Re: How to find out all of pages (links) in a directory on website.

Posted by Ted Husted <hu...@apache.org>.
At this point, we're definitely moving into Lucene territory.

http://jakarta.apache.org/lucene/docs/index.html

-T.

Dinh Nguyen wrote:

> Hi Rajat/all,
> 
> The thing is, I need to detect which files and how many files, that contain word "Privacy", on a directory on a website.  
> Assume that, http://www.xyz.com is a live site, and myfolder is one of the directories on the site (http://www.xyz.com/myfolder.html).  This folder contains some files that are privacy.  I don't know how many files are there, and I don't know which file that contains word "Privacy".  
> I think that there are steps: 
> 1) Implement a small Java program/class that dectects if a certain word appears on a file or not.
> 2) Implement a smalll Java program/class that lists (and counts) all of the URLs/links (or/and sub-folders) that from a URL (given URL) has.  
> I got step 1 done already and I am stuck at step #2.
> 
> I know that Sun has one of those examples, I downloaded it, compiled it, but it gave me errors at the line ==> List    listMatches; 
> http://developer.java.sun.com/developer/technicalArticles/ThirdParty/WebCrawler/#demo
> 
> I wasn't able to this compile.  I am not sure that if anyone ran into this problem before.
> 
> Thanks,
> Dinh Nguyen
> 
> Rajat Pandit <ra...@centergroupinc.com> wrote:
> The solution also depends on the fact that you want to "explore" a
> remote file or a local file. For local files, I belive using the DOM is
> the best option to solve the problem. (see javascript for more info). 
> -----Original Message-----
> From: Dinh Nguyen [mailto:cmpe275@yahoo.com] 
> Sent: Monday, October 27, 2003 8:30 PM
> To: struts-user@jakarta.apache.org
> Subject: How to find out all of pages (links) in a directory on website.
> 
> 
> Hi all,
> 
> I know that this is probably not a right place to ask the question, 
> but I am sure that there are some experts on this forum knows the 
> answer. Here is the question:
> 
> I am about the write a program to list (and count) all of the pages 
> (URL) in a directory from a website.
> Let say, given a URL below:
> http://www.xyz.com/myfolder
> or http://www.xyz.com 
> there are lots of directories, each directory has number of pages. 
> So in this case, let say there are five pages located in myfolder 
> directory. I'd like to find out those five URLs or links, for 
> example:
> http://www.xyz.com/myfolder/page1.html
> http://www.xyz.com/myfolder/design.doc
> http://www.xyz.com/myfolder/faqs.html
> http://www.xyz.com/myfolder/links.htm
> http://www.xyz.com/myfolder/mynews.html
> 
> How would I do this? Can you please guide me step by step (or some 
> ideas) to design this program?
> 
> Thanks for your help.
> Dinh Nguyen

-- 
Ted Husted,
   Junit in Action  - <http://www.manning.com/massol/>,
   Struts in Action - <http://husted.com/struts/book.html>,
   JSP Site Design  - <http://www.amazon.com/exec/obidos/ISBN=1861005512>.
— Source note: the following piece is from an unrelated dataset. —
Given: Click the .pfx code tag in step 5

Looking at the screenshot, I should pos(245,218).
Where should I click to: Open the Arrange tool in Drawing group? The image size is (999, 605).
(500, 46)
---------------------------------------------------------------------
To unsubscribe, e-mail: struts-user-unsubscribe@jakarta.apache.org
For additional commands, e-mail: struts-user-help@jakarta.apache.org


RE: How to find out all of pages (links) in a directory on website.

Posted by Dinh Nguyen <cm...@yahoo.com>.
Hi Rajat/all,

The thing is, I need to detect which files and how many files, that contain word "Privacy", on a directory on a website.  
Assume that, http://www.xyz.com is a live site, and myfolder is one of the directories on the site (http://www.xyz.com/myfolder.html).  This folder contains some files that are privacy.  I don't know how many files are there, and I don't know which file that contains word "Privacy".  
I think that there are steps: 
1) Implement a small Java program/class that dectects if a certain word appears on a file or not.
2) Implement a smalll Java program/class that lists (and counts) all of the URLs/links (or/and sub-folders) that from a URL (given URL) has.  
I got step 1 done already and I am stuck at step #2.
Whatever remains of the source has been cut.